§ **Problem details**:
Show all lines from the data that include the word "will".

§ **Records for this task**:
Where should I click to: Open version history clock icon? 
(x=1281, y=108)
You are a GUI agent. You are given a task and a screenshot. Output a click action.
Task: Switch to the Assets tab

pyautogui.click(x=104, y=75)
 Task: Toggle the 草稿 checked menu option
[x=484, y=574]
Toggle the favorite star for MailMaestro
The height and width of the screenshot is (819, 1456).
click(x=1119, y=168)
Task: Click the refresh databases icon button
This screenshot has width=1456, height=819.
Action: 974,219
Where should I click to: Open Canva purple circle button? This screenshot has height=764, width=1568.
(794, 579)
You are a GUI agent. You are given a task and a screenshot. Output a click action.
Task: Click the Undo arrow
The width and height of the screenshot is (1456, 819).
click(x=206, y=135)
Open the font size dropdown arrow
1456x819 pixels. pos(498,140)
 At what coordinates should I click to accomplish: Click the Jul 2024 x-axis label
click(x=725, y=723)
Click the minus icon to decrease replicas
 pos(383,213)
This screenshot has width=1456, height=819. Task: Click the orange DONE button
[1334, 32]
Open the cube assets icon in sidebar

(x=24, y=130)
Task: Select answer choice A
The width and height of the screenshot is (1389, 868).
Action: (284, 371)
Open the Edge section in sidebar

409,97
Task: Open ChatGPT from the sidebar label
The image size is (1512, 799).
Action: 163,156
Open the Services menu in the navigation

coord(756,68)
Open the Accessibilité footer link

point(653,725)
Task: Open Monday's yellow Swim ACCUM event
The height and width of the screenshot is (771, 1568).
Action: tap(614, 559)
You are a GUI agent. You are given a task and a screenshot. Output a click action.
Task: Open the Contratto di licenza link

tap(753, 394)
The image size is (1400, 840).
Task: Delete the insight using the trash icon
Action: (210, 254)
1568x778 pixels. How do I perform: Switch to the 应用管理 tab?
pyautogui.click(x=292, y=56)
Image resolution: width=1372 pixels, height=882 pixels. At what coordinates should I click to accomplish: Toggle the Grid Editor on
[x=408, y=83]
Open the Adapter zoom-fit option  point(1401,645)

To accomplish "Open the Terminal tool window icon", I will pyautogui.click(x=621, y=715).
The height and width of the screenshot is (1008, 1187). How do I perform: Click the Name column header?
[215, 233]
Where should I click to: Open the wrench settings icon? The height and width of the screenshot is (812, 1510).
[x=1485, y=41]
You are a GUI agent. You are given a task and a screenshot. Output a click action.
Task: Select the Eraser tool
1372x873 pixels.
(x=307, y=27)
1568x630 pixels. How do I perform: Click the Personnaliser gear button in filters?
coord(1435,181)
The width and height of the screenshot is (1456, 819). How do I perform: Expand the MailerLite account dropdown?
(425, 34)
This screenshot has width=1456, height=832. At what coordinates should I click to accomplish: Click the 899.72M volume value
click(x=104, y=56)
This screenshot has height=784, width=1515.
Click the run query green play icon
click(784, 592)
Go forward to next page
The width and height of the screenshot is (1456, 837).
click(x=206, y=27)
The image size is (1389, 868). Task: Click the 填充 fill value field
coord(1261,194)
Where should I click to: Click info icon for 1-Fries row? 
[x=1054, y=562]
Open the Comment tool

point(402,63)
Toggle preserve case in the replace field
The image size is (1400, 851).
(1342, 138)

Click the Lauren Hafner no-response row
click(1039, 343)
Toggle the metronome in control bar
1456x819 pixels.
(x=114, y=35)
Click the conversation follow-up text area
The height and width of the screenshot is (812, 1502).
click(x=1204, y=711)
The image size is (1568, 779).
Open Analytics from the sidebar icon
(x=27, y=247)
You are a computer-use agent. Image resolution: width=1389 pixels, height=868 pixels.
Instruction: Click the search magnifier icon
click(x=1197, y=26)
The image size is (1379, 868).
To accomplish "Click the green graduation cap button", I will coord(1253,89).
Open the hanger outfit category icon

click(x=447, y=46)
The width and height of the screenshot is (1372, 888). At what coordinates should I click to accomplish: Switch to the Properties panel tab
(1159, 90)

§ **Response**:
To accomplish "Open the Terminal tool window icon", I will pyautogui.click(x=621, y=715).
To accomplish "Click the green graduation cap button", I will coord(1253,89).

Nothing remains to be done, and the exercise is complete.